Public health advocates argued that because HPV is so easily spread through sexual contact, universal or near-universal vaccinations would be the only the way to eradicate the disease.  They pointed out that, although cervical cancer can be prevented through early detection using Pap Smears and other medical tests, approximately 10,000 women in the United State do become infected each year.  As a result of these arguments, a number of states considered legislation and rules similar to Perry’s order which would make the vaccine a requirement for school attendance.  (It’s worth noting that many public health advocates stopped short of supporting these types of mandates because of the fear that such requirements and the steep price of the vaccine –- about $390 for the series -– would be too much of a burden on the Vaccines for Children program, “a federally-funded program that provides vaccines at no cost to children who might not otherwise be vaccinated because of inability to pay.”)

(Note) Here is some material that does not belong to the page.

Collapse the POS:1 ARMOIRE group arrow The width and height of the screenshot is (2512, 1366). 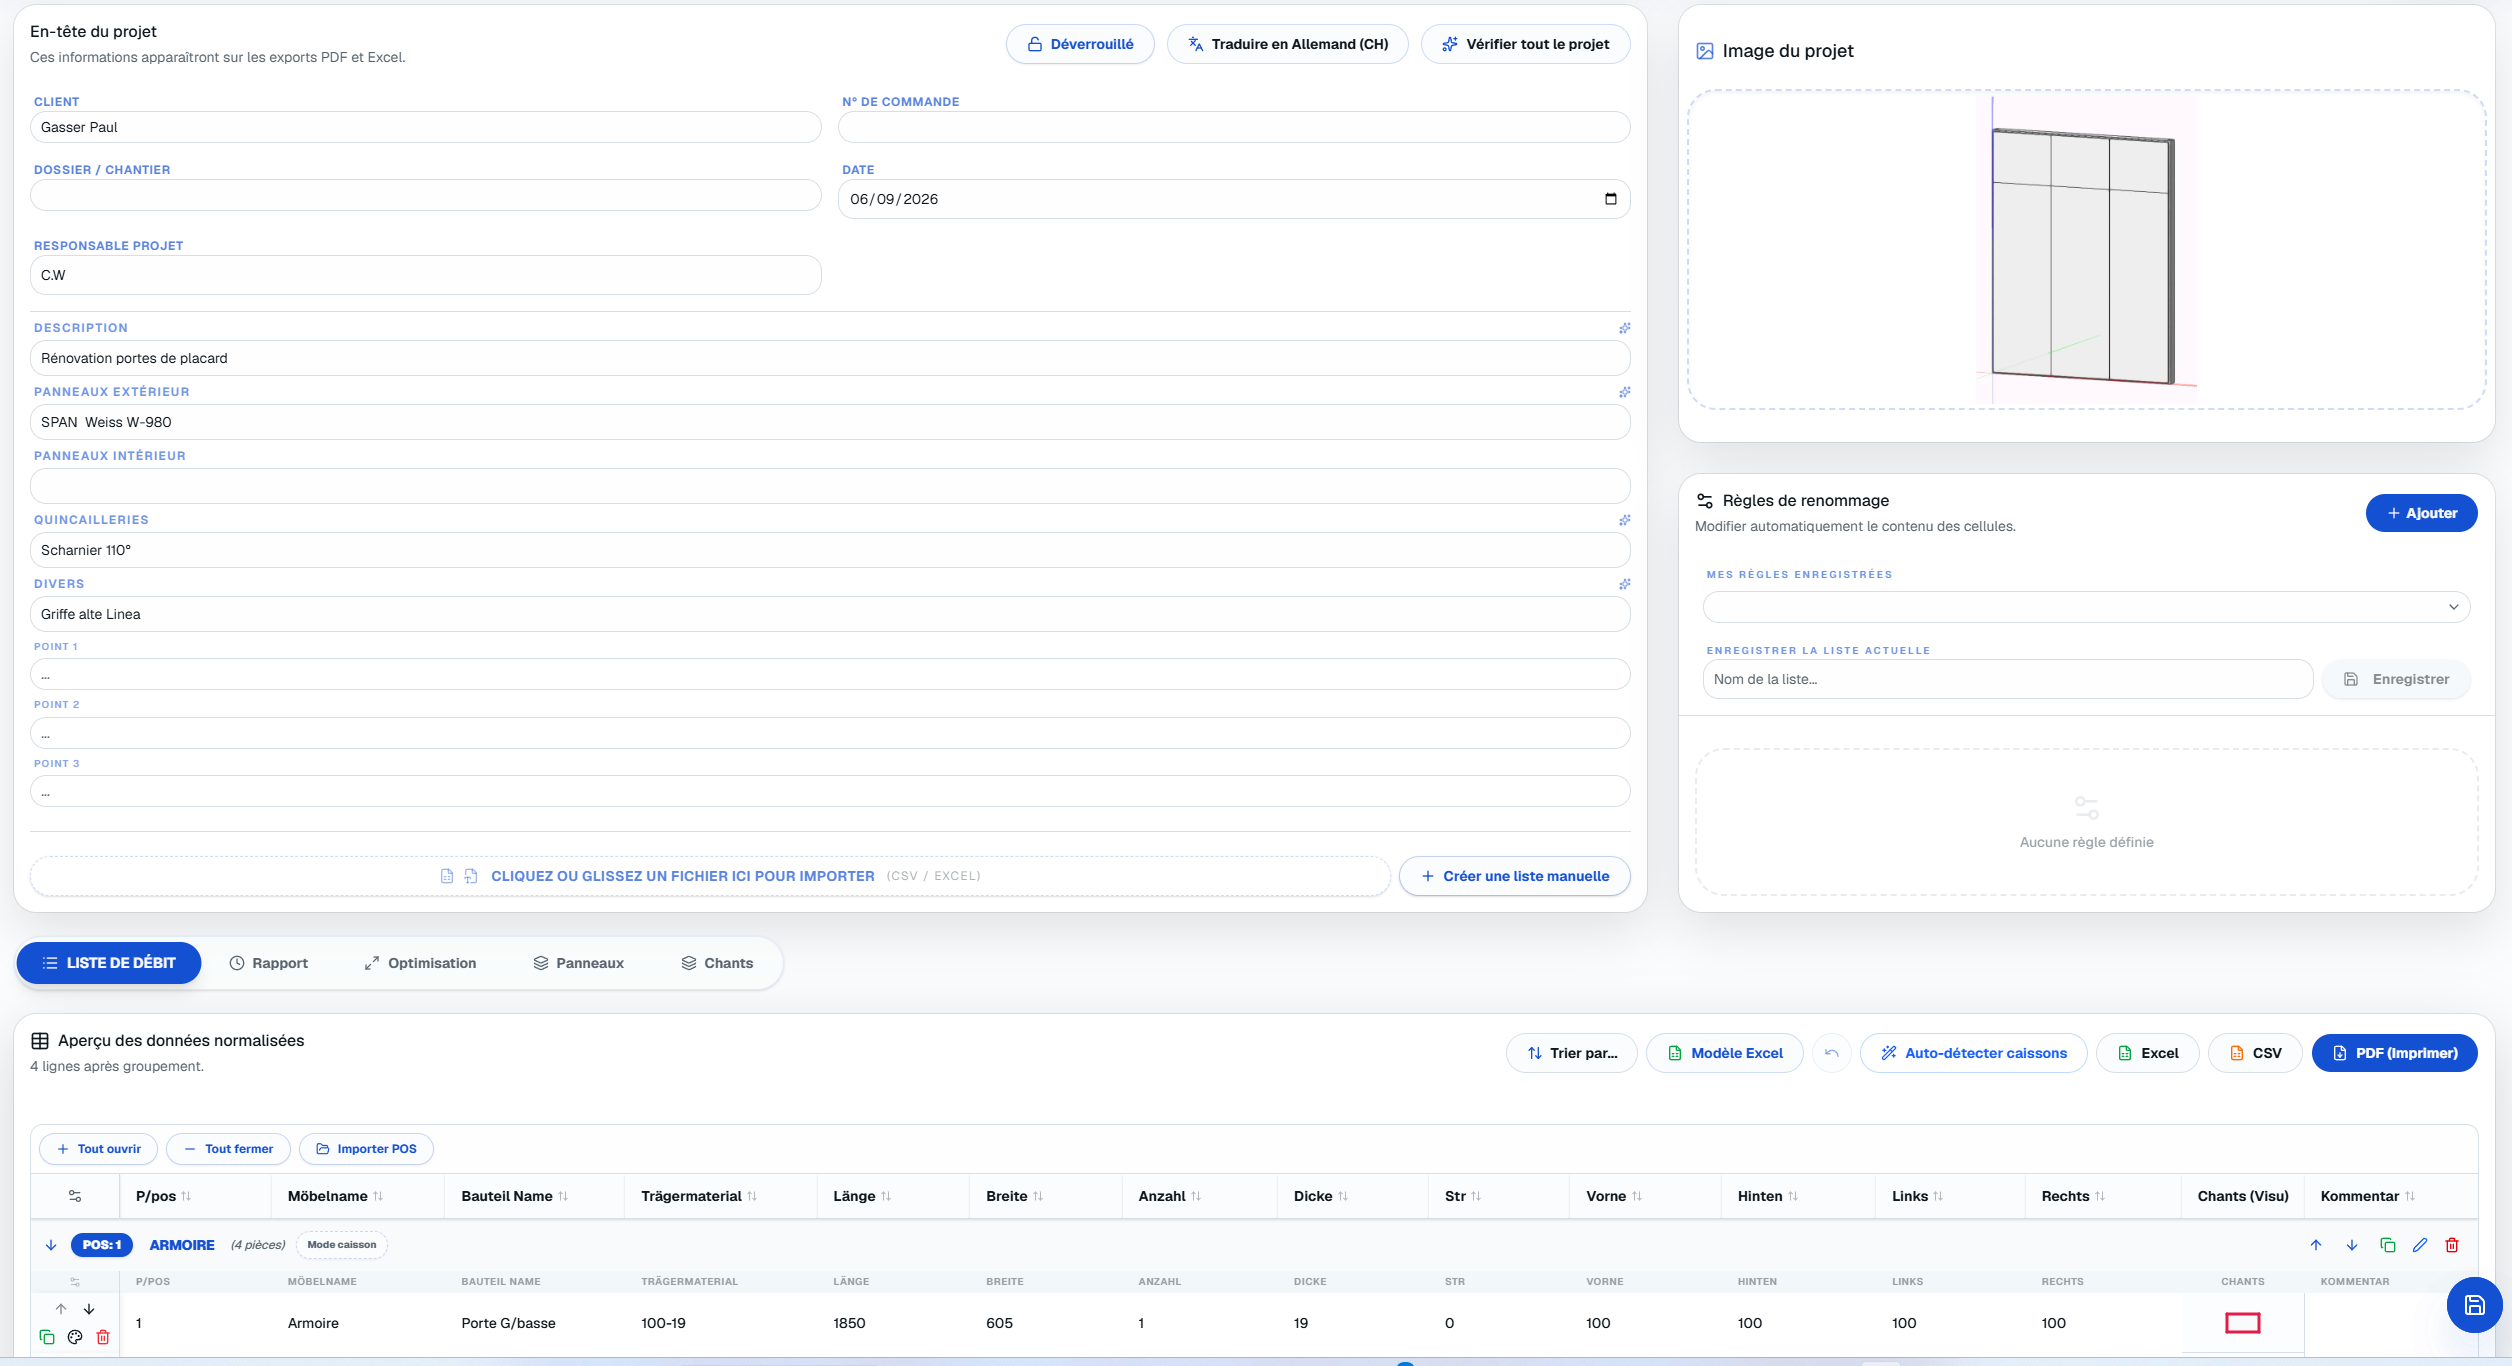pos(51,1245)
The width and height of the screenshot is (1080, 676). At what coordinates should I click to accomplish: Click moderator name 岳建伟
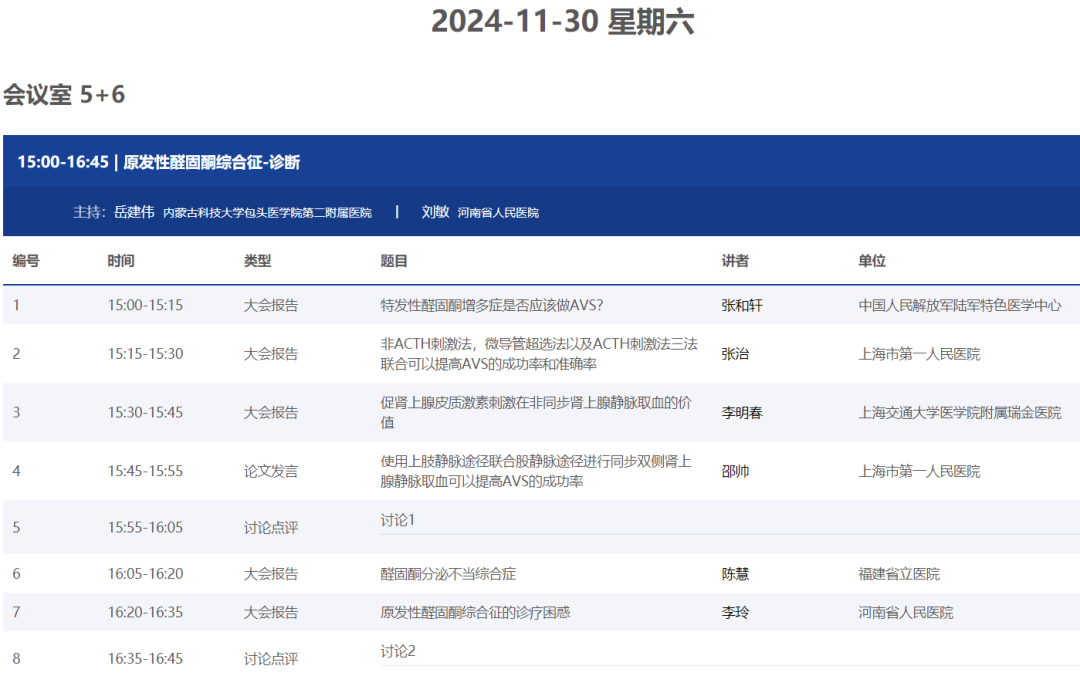tap(134, 212)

On the flip side, social conservatives and proponents of abstinence-only-until-marriage programs argued that vaccinating young girls against a sexually transmitted disease was morally questionable and dangerous.  They suggested that such a vaccine would give young women a false sense of security and lead to promiscuity.  They also took issue with the young age at which vaccine was recommended and complained that at the very least this would cause parents to have to have uncomfortable and age-inappropriate conversations with their daughters. Ultimately, they said that this was a parental issue in which the state should not become involved. 

When it came to issues around sexual and reproductive health, Governor Perry sided with these factions far more often that with public health experts. So, people on both sides of the debate were surprised when Governor Perry bypassed his state legislature and issued the executive order which not only required all female students to be vaccinated but also “directed state health authorities to make the vaccine available free to girls 9 to 18 who are uninsured or whose insurance does not cover vaccines,” and ordered Medicaid to offer Gardasil to women ages 19 to 21.

At the time Perry argued that “the HPV vaccine provides us with an incredible opportunity to effectively target and prevent cervical cancer,” and that it was no different than the vaccine for polio.  According to one blog he had this to say to his critics: 

“I understand the concern some of my great and dear friends have about requiring this vaccine, which is why parents can opt out if they so choose…I refuse to look a young woman in the eye who suffers from this form of cancer and tell her that we could have stopped it, but we didn’t. Others may focus on the cause of this cancer. I will stay focused on the cure.”